Please note that different worksheet names need to be used if a taxon is detected in multiple ways and hence represented in multiple taxa worksheets.

Ranks: Here the column name (e.g. Phylum) provides a taxonomic rank, and the row entries provide the relevant names for this rank. A top level rank must be provided, this is one of domain, superkingdom or kingdom. If either domain or superkingdom is provided kingdom can also be provided. The other thing ranks that can be provided are the standard backbone ranks (phylum down to species). It is up to you which of these you provide but if a rank is provided every higher backbone rank must be provided, e.g. if order is provided as a rank class and phylum must also be provided. Non-backbone ranks can be provided (e.g. subspecies or strain) but they are treated as additional information and are therefore not validated.

Note

Missing rank entries are generally completely fine, e.g. if you have genera that haven't been assigned to a family level no entry has to be provided for the rank. However, an entry for highest taxonomic rank has to be provided for every row.

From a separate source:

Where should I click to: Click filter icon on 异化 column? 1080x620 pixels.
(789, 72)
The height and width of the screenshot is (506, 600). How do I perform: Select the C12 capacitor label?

Names can be provided in plain text, or alternatively in a commonly used notation, where the rank is indicated by a lower case first letter and the name follows after two underscores (e.g. k__Bacteria for Kingdom Bacteria). Notation of this type should be placed in the correct rank columns, and validation is carried out to check that the rank implied by the notation matches the column rank.

Entries for species rank should not be provided as binomials! Instead, the species name and the genus name should be provided separately, and the validator will construct the binomial automatically for the searchable metadata. Standard taxonomic tags (e.g. "candidatus") are fine to include as part of the name, however they are removed from the searchable metadata.
Comments and other fields: These fields are obviously optional. If you do have particular notes that you want to make - new species notes and the like - then these can be very useful for future researchers trying to place taxa. Equally if you want to record further information about the taxon rows, you can add additional fields as long as they do not duplicate any of the field names mentioned above.

My data is not sequencing data

You should record this data using GBIF format on a GBIFTaxa worksheet instead.

My data doesn't contain taxa

Fine. You can omit both the GBIFTaxa worksheet and the sequenced taxa worksheets!